Aim of the task => Could you arrange the lines of the listing from its first line through the line containing "will (x=5, y=5)." as a numbered list, leaving out any blank lines?

Input for this task =>
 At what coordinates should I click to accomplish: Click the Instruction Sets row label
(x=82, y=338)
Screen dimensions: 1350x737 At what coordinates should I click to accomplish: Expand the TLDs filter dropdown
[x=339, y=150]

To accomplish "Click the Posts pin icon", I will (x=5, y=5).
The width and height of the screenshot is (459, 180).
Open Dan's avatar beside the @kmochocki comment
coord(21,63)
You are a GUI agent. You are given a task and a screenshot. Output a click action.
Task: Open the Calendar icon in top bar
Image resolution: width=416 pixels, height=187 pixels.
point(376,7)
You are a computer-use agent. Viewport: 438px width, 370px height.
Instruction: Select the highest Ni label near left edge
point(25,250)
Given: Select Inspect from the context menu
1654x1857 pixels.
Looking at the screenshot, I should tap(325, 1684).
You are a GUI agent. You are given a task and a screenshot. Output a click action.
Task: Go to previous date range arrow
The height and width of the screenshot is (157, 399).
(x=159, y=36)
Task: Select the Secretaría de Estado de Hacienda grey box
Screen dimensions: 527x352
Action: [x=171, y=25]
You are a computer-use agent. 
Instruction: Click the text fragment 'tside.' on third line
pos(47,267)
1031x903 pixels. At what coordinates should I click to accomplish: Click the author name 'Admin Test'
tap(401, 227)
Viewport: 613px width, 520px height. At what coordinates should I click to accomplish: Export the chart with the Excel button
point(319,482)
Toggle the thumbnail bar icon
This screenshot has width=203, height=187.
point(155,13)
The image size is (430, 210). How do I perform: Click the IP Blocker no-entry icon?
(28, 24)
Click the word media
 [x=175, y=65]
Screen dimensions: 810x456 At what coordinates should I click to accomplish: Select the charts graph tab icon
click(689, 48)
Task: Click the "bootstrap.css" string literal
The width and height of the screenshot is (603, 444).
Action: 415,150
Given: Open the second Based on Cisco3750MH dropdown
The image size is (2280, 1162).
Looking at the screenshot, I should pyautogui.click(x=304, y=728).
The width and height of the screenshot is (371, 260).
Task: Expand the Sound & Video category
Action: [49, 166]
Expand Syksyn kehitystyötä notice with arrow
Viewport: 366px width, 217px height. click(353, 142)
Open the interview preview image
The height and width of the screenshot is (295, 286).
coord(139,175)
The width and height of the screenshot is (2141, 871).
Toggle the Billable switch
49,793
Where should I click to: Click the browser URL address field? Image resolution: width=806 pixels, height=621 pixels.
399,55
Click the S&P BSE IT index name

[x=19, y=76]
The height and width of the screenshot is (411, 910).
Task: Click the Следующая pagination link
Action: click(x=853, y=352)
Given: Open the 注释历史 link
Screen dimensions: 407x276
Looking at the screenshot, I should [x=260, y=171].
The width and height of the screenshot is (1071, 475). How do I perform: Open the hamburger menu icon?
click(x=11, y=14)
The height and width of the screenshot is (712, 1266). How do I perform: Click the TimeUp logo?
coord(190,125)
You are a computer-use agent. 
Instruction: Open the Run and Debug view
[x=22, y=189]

Answer to this task =>
1.  At what coordinates should I click to accomplish: Click the Instruction Sets row label
2. (x=82, y=338)
3. Screen dimensions: 1350x737 At what coordinates should I click to accomplish: Expand the TLDs filter dropdown
4. [x=339, y=150]
5. To accomplish "Click the Posts pin icon", I will (x=5, y=5).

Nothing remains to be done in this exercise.